_ОТРЫВОК_:
┌────────

А мать Мария еще несколько раз отсылала уголь тому мальчику, пока не выяснилось, что он поправился.
У матушки было множество забот. Тому уголь, там отправить средства семье погибшего солдата, кому-то раздобыть дополнительные карточки, кого-то устроить на работу. Вечно она была окружена людьми, но каждое дело выполнялось без спешки, без суеты, только голос матушки доносился:
— Смотрите, сделайте это деликатно, постарайтесь, чтобы женщина обязательно приняла помощь. Вы объясните, мы не милостыню подаем…
Сама она на улицу выходила не часто, была домоседкой, да ей и по чину особенно не полагалось разгуливать. Хоть в миру, все равно монахиня. И любую свободную минуту она отдавала рукоделию. Иногда звала меня, особенно в последний месяц перед родами, когда я уже не работала.
— Посидите со мной, Наташа, поболтаем.

└────────

_ИСХОДНЫЕ ДАННЫЕ_:
┌────────

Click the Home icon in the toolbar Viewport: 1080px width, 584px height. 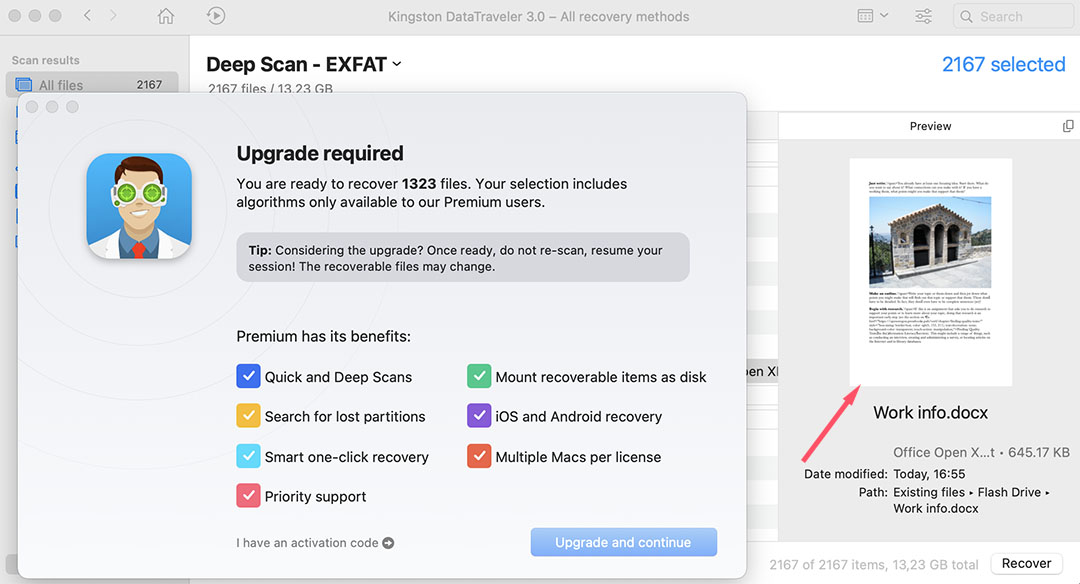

└────────

_ЗАДАНИЕ_:
Ответьте на вопросы по отрывку.
(а) До какого момента мать Мария отсылала уголь мальчику?
(б) Чему матушка отдавала любую свободную минуту?
(в) Что, по словам матушки, следовало объяснить женщине, которой оказывали помощь?

_РЕШЕНИЕ_:
(а) Пока не выяснилось, что он поправился.
(б) Рукоделию.
(в) Что ей подают не милостыню.